== What this task involves ==
Reproduce the lines below verbatim. Pictures are to be omitted.

== The records ==
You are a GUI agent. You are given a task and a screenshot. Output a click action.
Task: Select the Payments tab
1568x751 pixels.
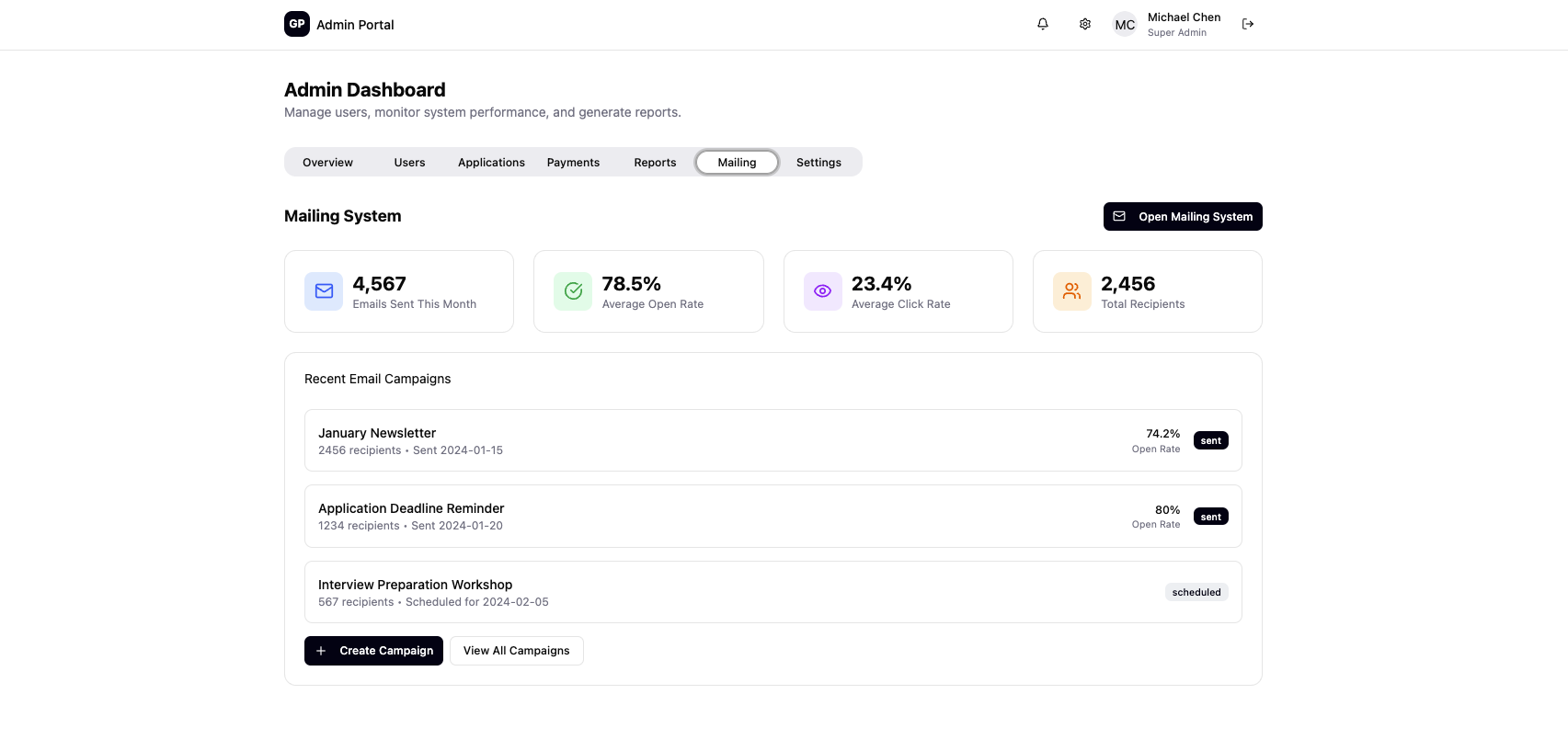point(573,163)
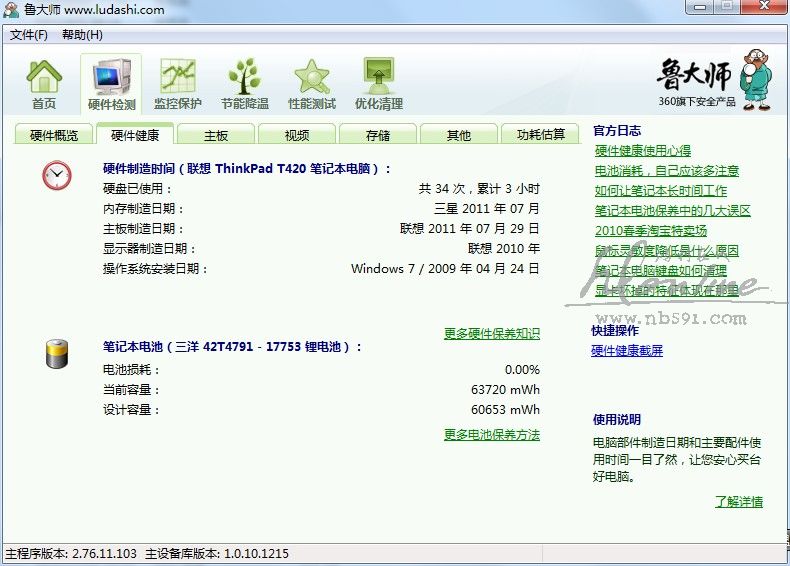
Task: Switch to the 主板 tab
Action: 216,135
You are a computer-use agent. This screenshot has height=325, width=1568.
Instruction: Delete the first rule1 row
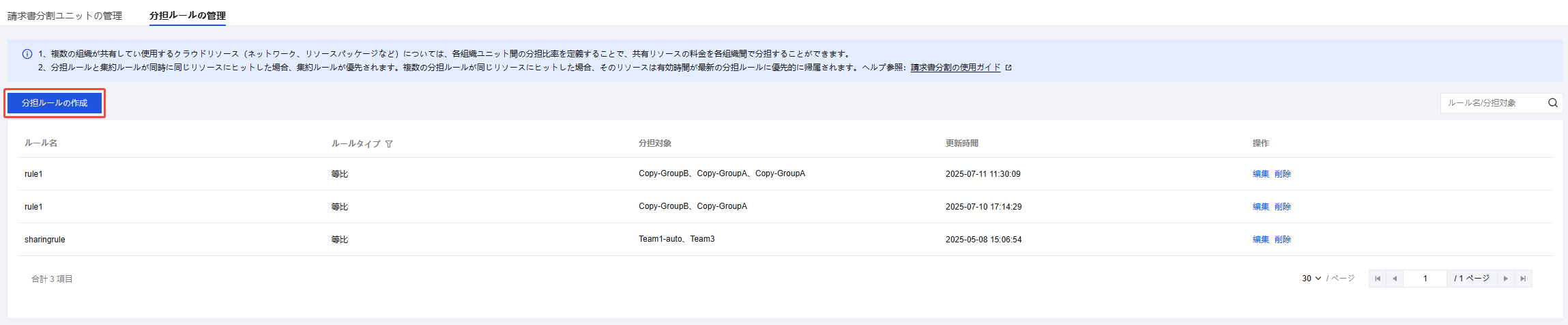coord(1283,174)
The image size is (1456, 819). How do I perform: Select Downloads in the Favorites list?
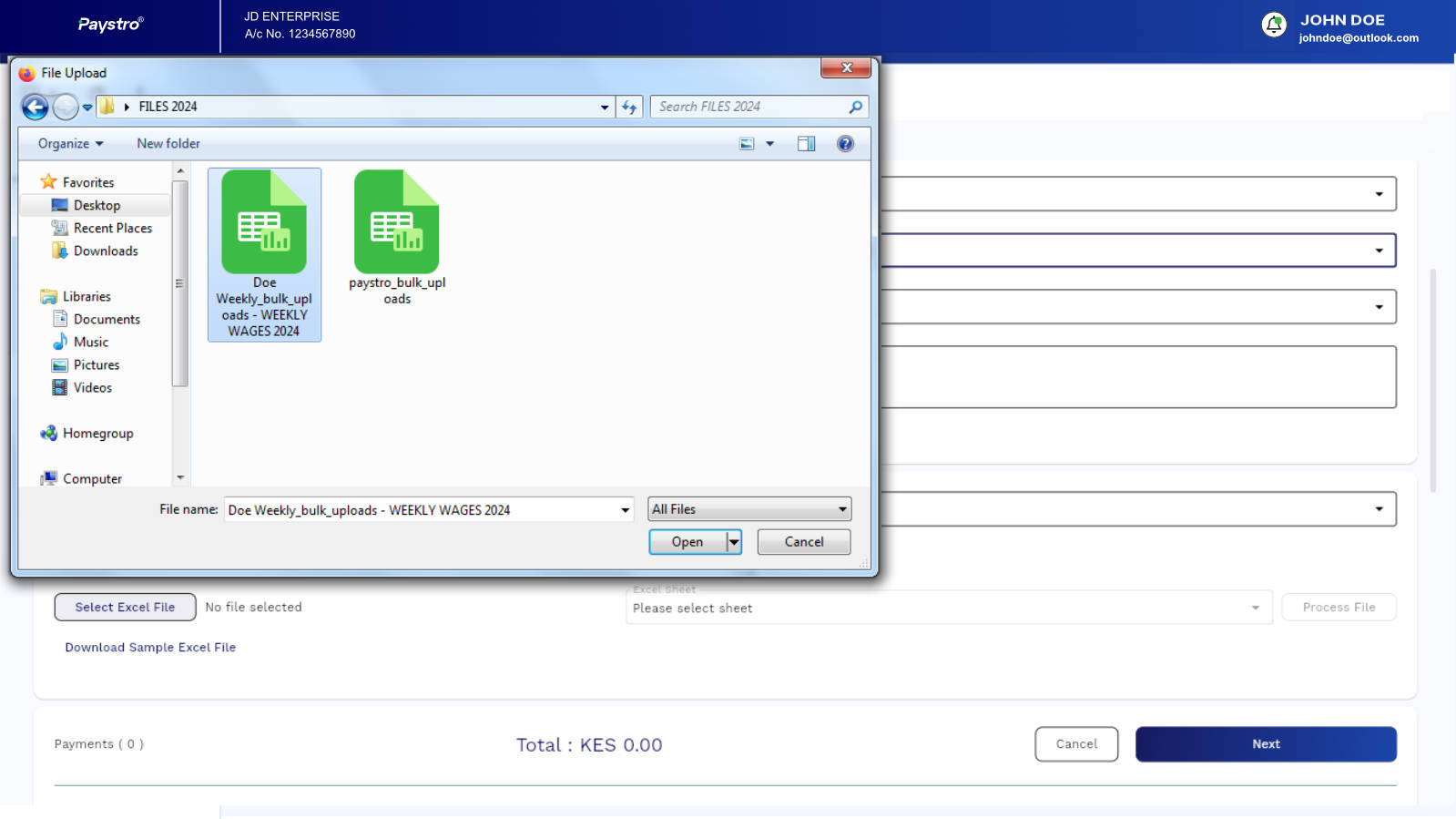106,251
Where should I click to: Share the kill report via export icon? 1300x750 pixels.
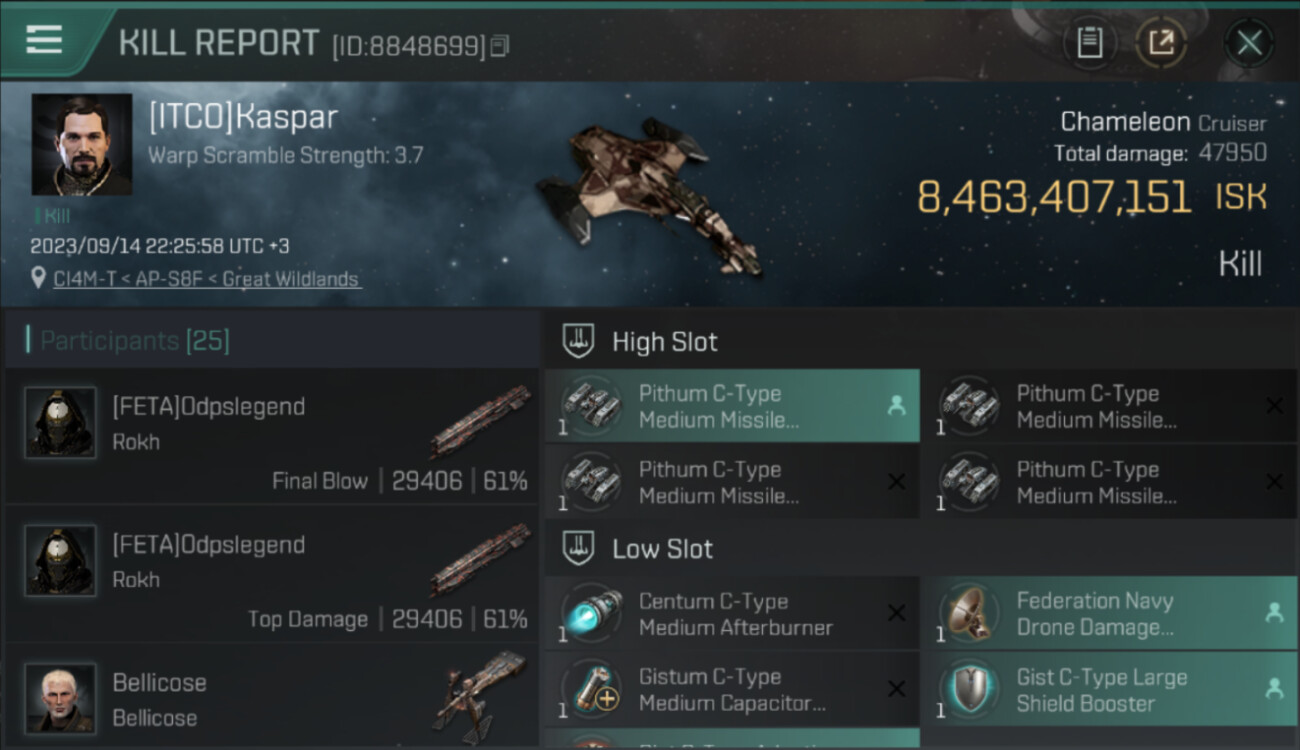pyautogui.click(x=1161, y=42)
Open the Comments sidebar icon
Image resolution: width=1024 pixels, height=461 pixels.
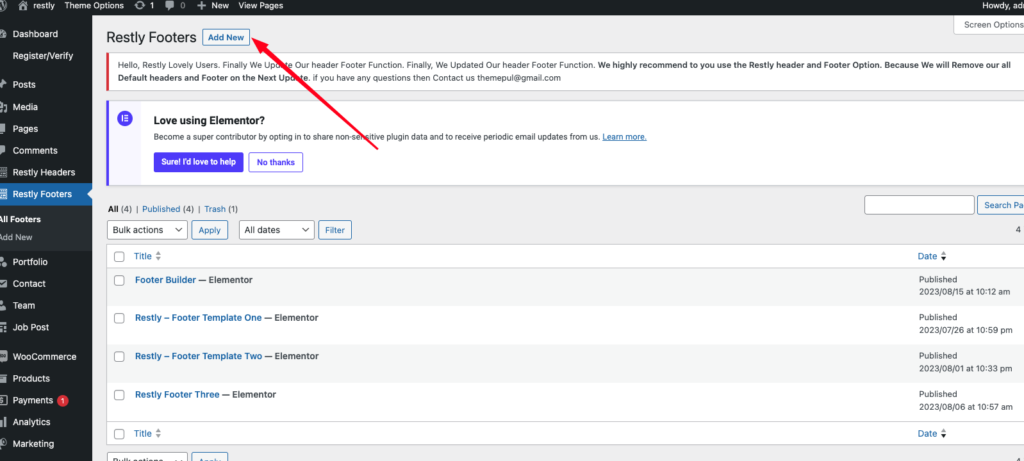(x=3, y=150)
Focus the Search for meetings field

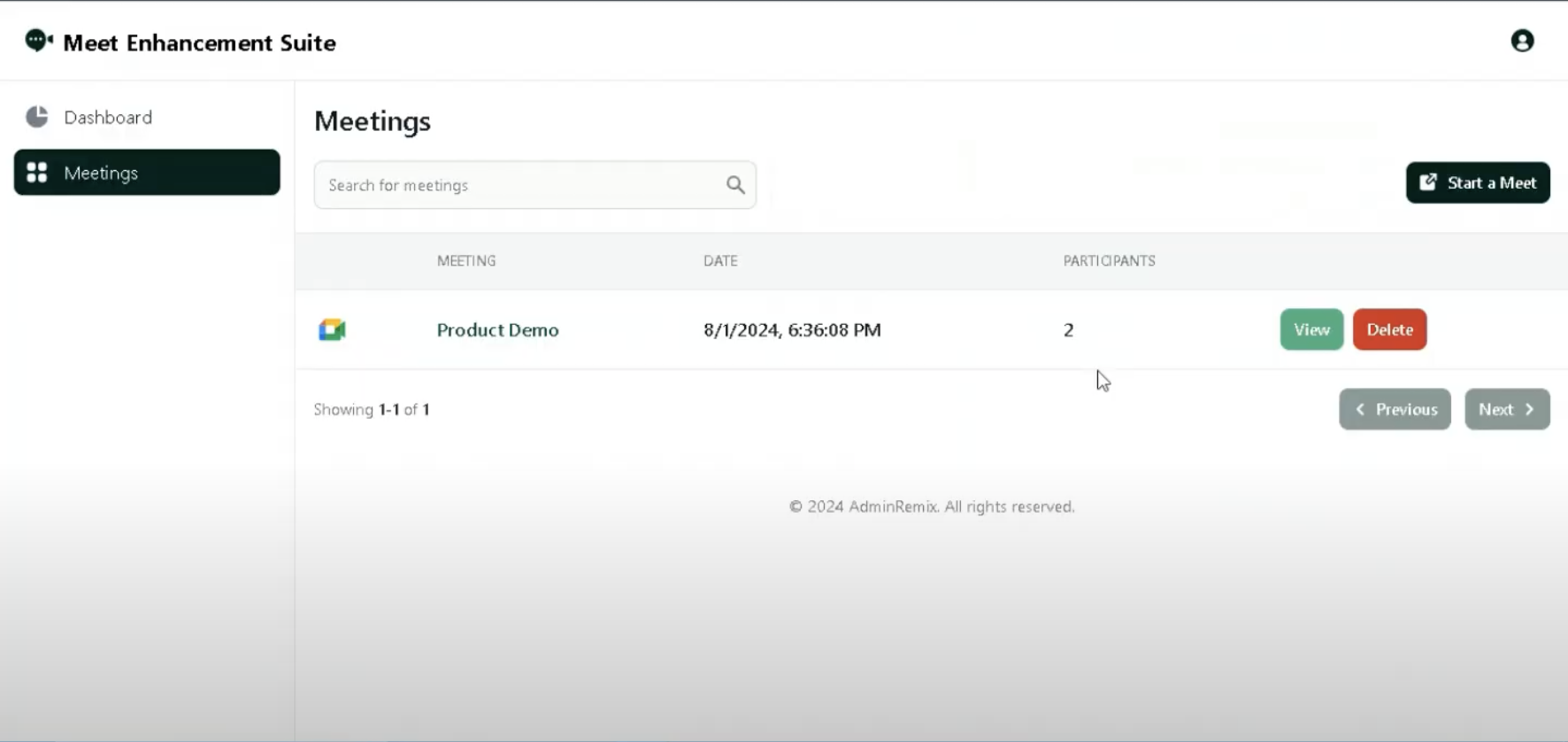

== Task result ==
You are a GUI agent. You are given a task and a screenshot. Output a click action.
Task: Select the Payments tab
1568x751 pixels.
point(573,163)
Task: Switch to the 主板 tab
Action: 216,135
You are a computer-use agent. This screenshot has height=325, width=1568.
Instruction: Delete the first rule1 row
coord(1283,174)
The image size is (1456, 819). How do I perform: Select Downloads in the Favorites list?
106,251
Where should I click to: Share the kill report via export icon? 1300x750 pixels.
pyautogui.click(x=1161, y=42)
Open the Comments sidebar icon
Image resolution: width=1024 pixels, height=461 pixels.
(x=3, y=150)
Focus the Search for meetings field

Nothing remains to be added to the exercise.